*DATA EXCERPTS:*
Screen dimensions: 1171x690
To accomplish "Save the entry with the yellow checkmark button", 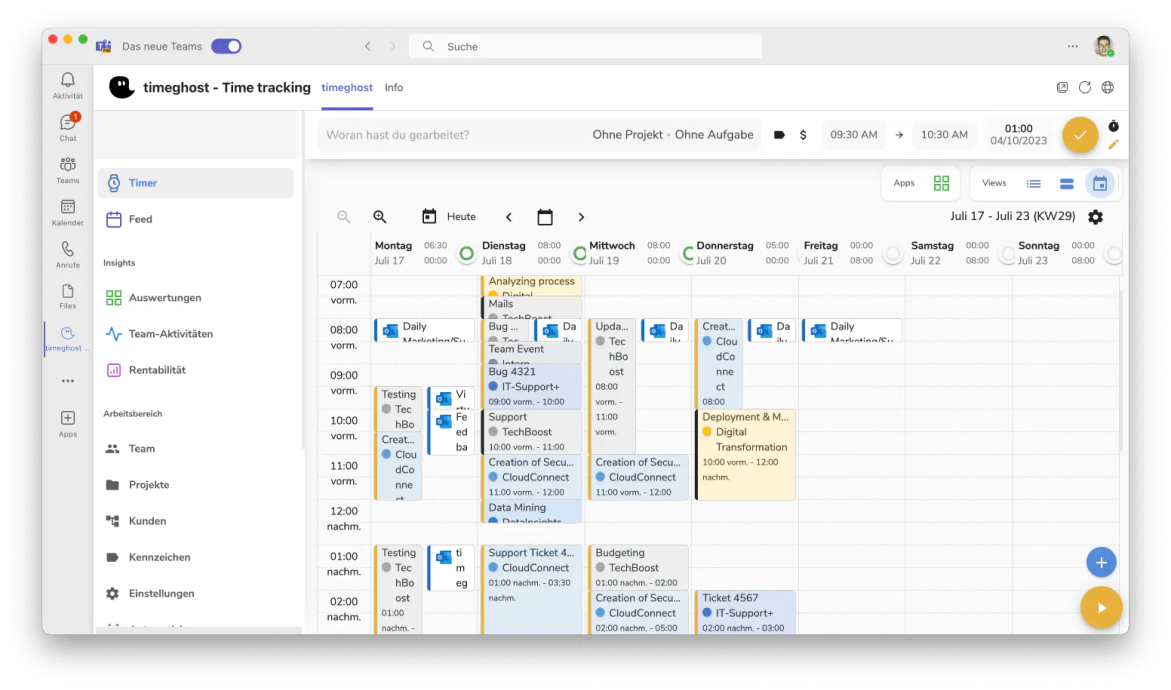I will [1080, 133].
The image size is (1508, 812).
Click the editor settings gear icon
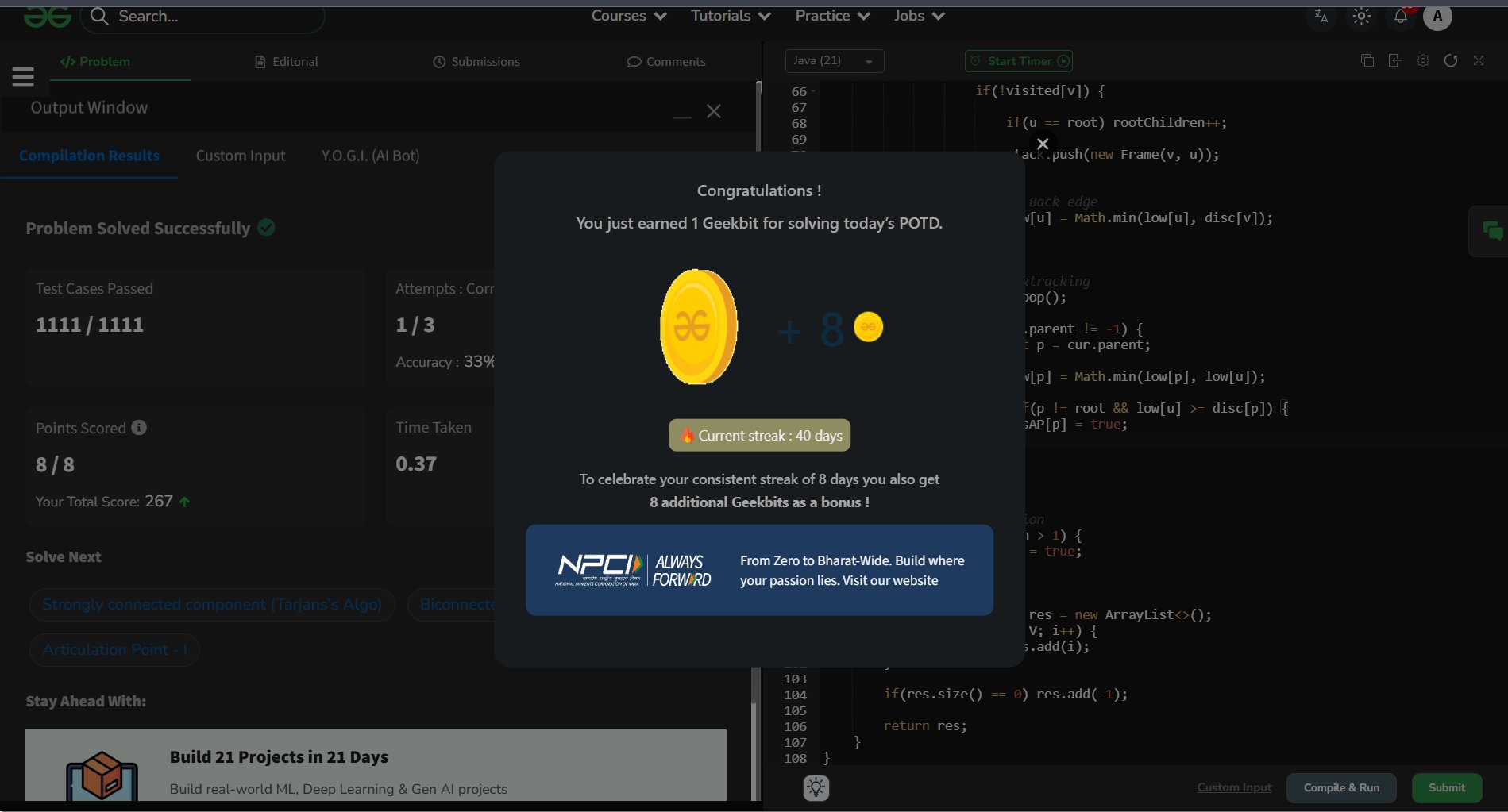pos(1423,61)
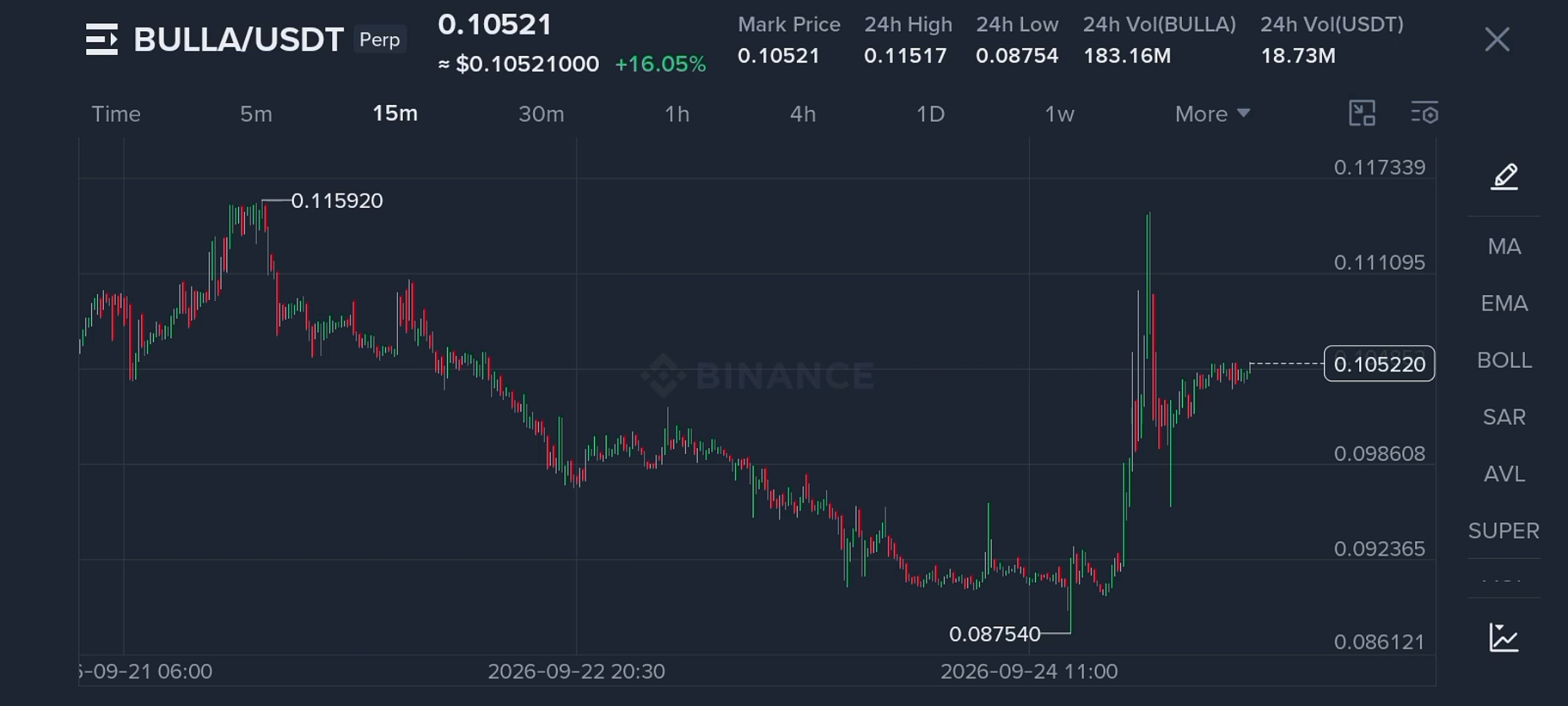Image resolution: width=1568 pixels, height=706 pixels.
Task: Select the Time chart view
Action: pyautogui.click(x=116, y=114)
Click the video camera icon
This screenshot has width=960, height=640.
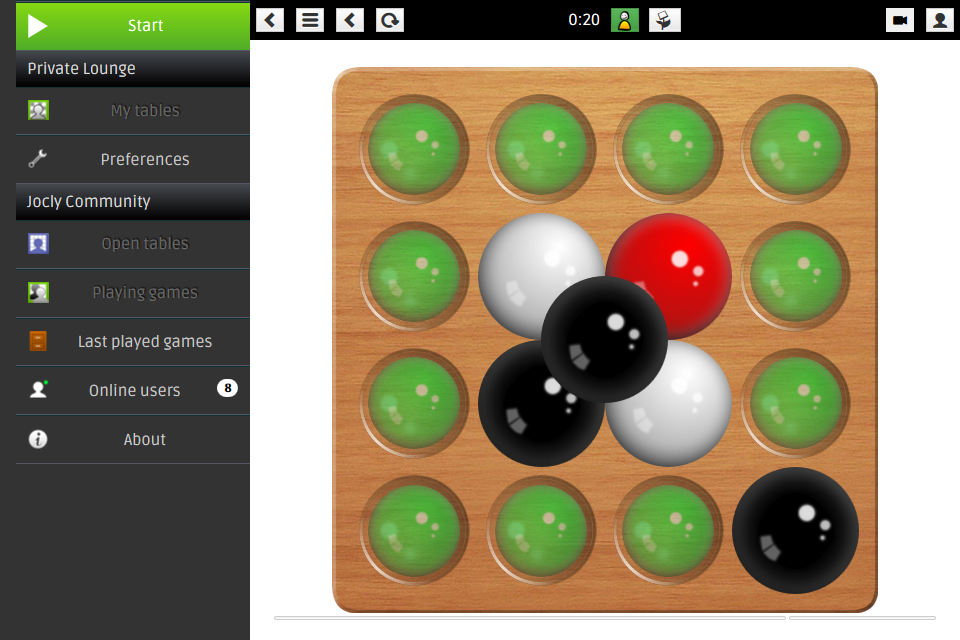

*TASK TO COMPLETE:* For this exercise, output only the lines from the one bearing "The image size is (1508, 812)." to the end of the material above, exactly as written, with pictures left out.

*FINISHED EXERCISE:*
The image size is (1508, 812).
Click the editor settings gear icon
pos(1423,61)
Image resolution: width=1568 pixels, height=706 pixels.
Task: Select the Time chart view
Action: pyautogui.click(x=116, y=114)
Click the video camera icon
This screenshot has width=960, height=640.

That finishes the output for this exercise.